- **WHAT IS BEING ASKED**
Would you transcribe each of the entries exactly, with nothing added or dropped?

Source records

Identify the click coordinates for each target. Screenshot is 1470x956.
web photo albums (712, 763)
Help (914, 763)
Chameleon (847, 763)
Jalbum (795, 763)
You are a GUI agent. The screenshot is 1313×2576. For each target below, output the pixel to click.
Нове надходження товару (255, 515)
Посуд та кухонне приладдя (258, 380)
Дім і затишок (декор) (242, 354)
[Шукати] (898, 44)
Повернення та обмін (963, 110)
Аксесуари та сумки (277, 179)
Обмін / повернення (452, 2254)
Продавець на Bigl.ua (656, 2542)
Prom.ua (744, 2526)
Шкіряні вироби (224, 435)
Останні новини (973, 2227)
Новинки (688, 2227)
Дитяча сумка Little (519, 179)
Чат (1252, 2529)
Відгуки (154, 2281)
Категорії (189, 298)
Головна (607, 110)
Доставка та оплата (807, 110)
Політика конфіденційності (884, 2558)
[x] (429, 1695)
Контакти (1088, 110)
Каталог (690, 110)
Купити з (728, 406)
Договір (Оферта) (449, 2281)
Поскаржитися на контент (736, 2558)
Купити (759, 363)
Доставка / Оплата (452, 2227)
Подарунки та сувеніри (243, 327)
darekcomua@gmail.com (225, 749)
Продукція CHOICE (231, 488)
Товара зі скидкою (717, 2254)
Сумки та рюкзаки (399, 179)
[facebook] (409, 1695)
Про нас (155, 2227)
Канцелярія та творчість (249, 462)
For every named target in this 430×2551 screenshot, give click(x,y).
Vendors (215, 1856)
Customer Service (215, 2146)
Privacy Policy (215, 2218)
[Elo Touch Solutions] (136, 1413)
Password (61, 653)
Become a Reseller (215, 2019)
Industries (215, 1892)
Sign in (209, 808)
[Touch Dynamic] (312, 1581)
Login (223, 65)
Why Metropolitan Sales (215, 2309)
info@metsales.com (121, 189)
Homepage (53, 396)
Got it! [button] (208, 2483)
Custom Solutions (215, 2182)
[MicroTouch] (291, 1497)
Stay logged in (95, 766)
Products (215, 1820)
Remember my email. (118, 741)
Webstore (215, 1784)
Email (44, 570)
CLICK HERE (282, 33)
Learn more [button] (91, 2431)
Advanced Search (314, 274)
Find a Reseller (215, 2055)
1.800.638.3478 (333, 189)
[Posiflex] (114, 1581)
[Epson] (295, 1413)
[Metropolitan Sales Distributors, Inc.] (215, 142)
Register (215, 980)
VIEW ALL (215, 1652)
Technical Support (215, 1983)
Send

- **PROBLEM SOLUTION**
Identify the click coordinates for each target. Screenshot is 1470x956.
web photo albums (712, 763)
Help (914, 763)
Chameleon (847, 763)
Jalbum (795, 763)
You are a GUI agent. The screenshot is 1313×2576. For each target below, output the pixel to click.
Нове надходження товару (255, 515)
Посуд та кухонне приладдя (258, 380)
Дім і затишок (декор) (242, 354)
[Шукати] (898, 44)
Повернення та обмін (963, 110)
Аксесуари та сумки (277, 179)
Обмін / повернення (452, 2254)
Продавець на Bigl.ua (656, 2542)
Prom.ua (744, 2526)
Шкіряні вироби (224, 435)
Останні новини (973, 2227)
Новинки (688, 2227)
Дитяча сумка Little (519, 179)
Чат (1252, 2529)
Відгуки (154, 2281)
Категорії (189, 298)
Головна (607, 110)
Доставка та оплата (807, 110)
Політика конфіденційності (884, 2558)
[x] (429, 1695)
Контакти (1088, 110)
Каталог (690, 110)
Купити з (728, 406)
Договір (Оферта) (449, 2281)
Поскаржитися на контент (736, 2558)
Купити (759, 363)
Доставка / Оплата (452, 2227)
Подарунки та сувеніри (243, 327)
darekcomua@gmail.com (225, 749)
Продукція CHOICE (231, 488)
Товара зі скидкою (717, 2254)
Сумки та рюкзаки (399, 179)
[facebook] (409, 1695)
Про нас (155, 2227)
Канцелярія та творчість (249, 462)
For every named target in this 430×2551 screenshot, give click(x,y).
Vendors (215, 1856)
Customer Service (215, 2146)
Privacy Policy (215, 2218)
[Elo Touch Solutions] (136, 1413)
Password (61, 653)
Become a Reseller (215, 2019)
Industries (215, 1892)
Sign in (209, 808)
[Touch Dynamic] (312, 1581)
Login (223, 65)
Why Metropolitan Sales (215, 2309)
info@metsales.com (121, 189)
Homepage (53, 396)
Got it! [button] (208, 2483)
Custom Solutions (215, 2182)
[MicroTouch] (291, 1497)
Stay logged in (95, 766)
Products (215, 1820)
Remember my email. (118, 741)
Webstore (215, 1784)
Email (44, 570)
CLICK HERE (282, 33)
Learn more [button] (91, 2431)
Advanced Search (314, 274)
Find a Reseller (215, 2055)
1.800.638.3478 (333, 189)
[Posiflex] (114, 1581)
[Epson] (295, 1413)
[Metropolitan Sales Distributors, Inc.] (215, 142)
Register (215, 980)
VIEW ALL (215, 1652)
Technical Support (215, 1983)
Send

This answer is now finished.